__Task to carry out__: The records below must be repeated exactly, but without their pictures.

__Dataset records__:
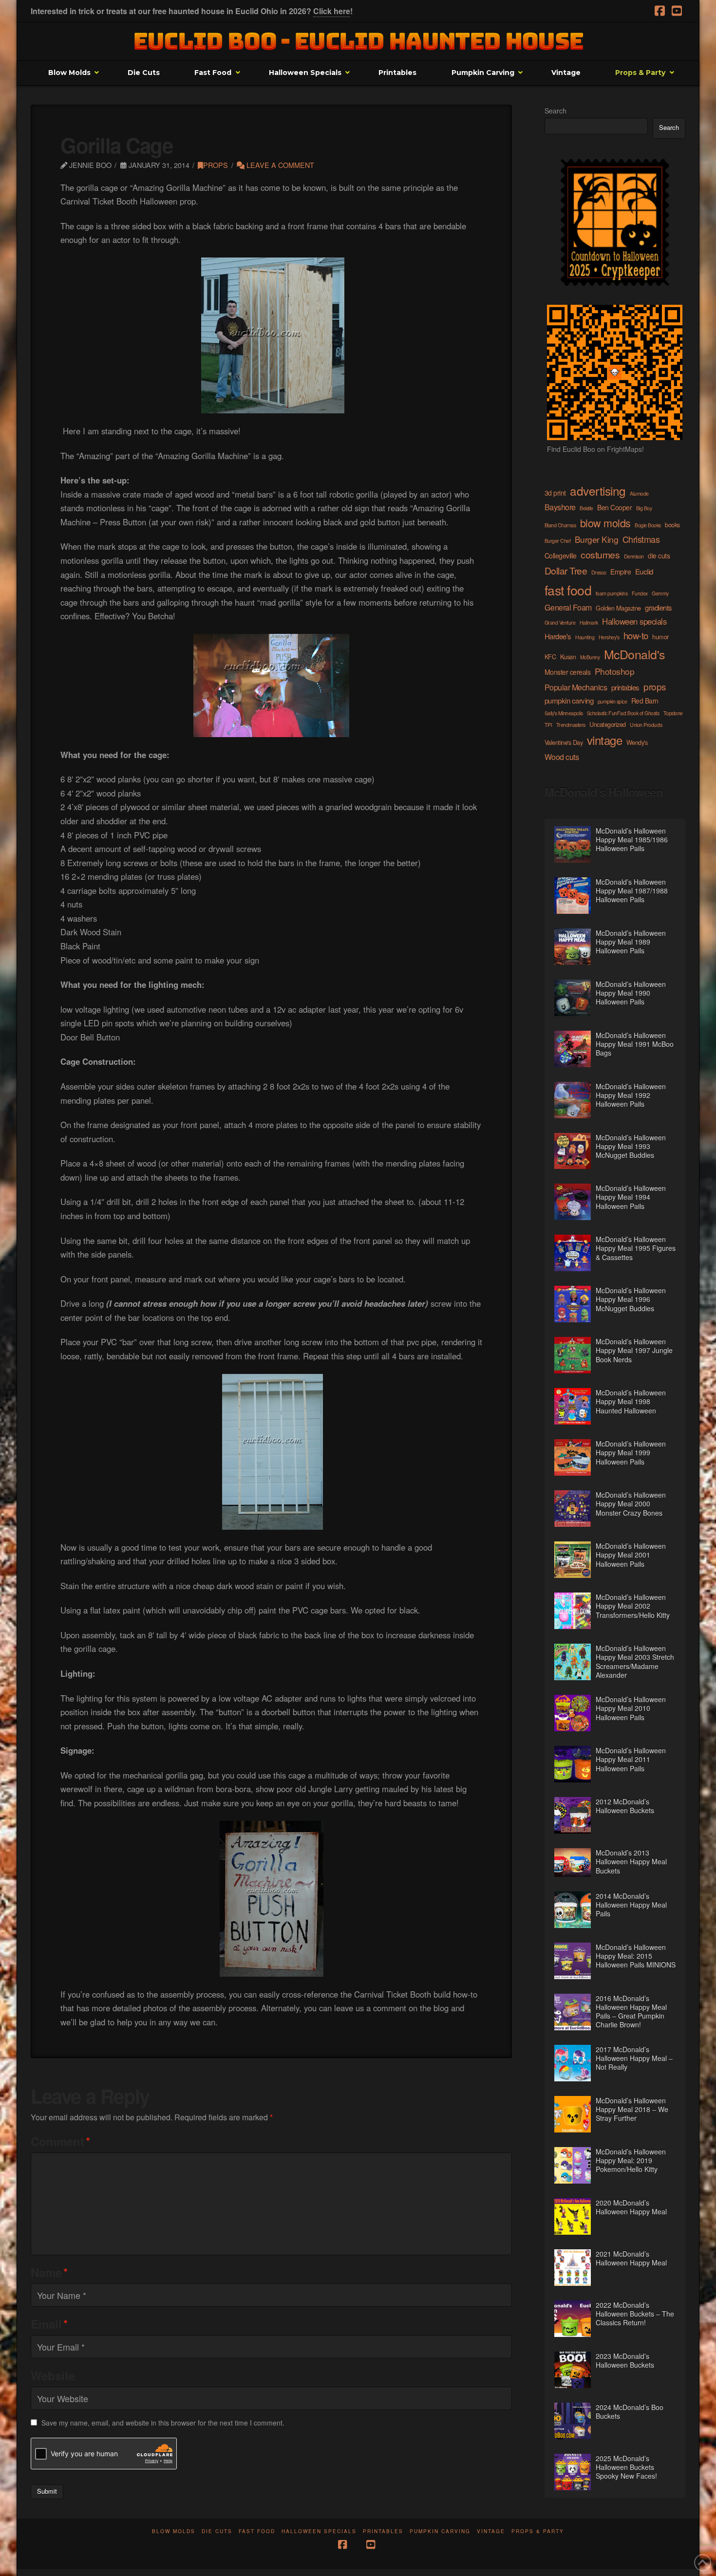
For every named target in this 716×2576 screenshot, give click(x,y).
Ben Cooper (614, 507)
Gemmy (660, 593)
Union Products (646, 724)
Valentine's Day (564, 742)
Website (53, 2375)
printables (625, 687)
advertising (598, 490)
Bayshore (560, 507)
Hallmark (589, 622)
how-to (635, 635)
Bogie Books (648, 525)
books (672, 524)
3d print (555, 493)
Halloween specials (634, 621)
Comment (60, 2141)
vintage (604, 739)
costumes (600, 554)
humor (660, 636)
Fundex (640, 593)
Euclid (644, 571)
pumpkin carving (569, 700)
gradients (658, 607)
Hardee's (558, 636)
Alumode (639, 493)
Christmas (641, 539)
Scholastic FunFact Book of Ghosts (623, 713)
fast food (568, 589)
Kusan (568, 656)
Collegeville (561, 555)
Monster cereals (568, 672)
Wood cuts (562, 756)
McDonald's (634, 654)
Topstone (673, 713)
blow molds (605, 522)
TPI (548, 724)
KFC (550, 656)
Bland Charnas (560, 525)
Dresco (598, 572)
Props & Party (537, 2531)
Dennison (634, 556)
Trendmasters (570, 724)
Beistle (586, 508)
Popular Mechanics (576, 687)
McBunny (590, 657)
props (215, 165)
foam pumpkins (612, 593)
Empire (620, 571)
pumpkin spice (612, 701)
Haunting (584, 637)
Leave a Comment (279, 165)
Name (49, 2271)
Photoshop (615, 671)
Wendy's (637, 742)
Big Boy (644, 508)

__Exercise output__:
For every named target in this 716×2576 screenshot, give click(x,y).
Ben Cooper (614, 507)
Gemmy (660, 593)
Union Products (646, 724)
Valentine's Day (564, 742)
Website (53, 2375)
printables (625, 687)
advertising (598, 490)
Bayshore (560, 507)
Hallmark (589, 622)
how-to (635, 635)
Bogie Books (648, 525)
books (672, 524)
3d print (555, 493)
Halloween specials (634, 621)
Comment (60, 2141)
vintage (604, 739)
costumes (600, 554)
humor (660, 636)
Fundex (640, 593)
Euclid (644, 571)
pumpkin carving (569, 700)
gradients (658, 607)
Hardee's (558, 636)
Alumode (639, 493)
Christmas (641, 539)
Scholastic FunFact Book of Ghosts (623, 713)
fast food (568, 589)
Kusan (568, 656)
Collegeville (561, 555)
Monster cereals (568, 672)
Wood cuts (562, 756)
McDonald's (634, 654)
Topstone (673, 713)
blow molds (605, 522)
TPI (548, 724)
KFC (550, 656)
Bland Charnas (560, 525)
Dresco (598, 572)
Props & Party (537, 2531)
Dennison (634, 556)
Trendmasters (570, 724)
Beistle (586, 508)
Popular Mechanics (576, 687)
McBunny (590, 657)
props (215, 165)
foam pumpkins (612, 593)
Empire (620, 571)
pumpkin spice (612, 701)
Haunting (584, 637)
Leave a Comment (279, 165)
Name (49, 2271)
Photoshop (615, 671)
Wendy's (637, 742)
Big Boy (644, 508)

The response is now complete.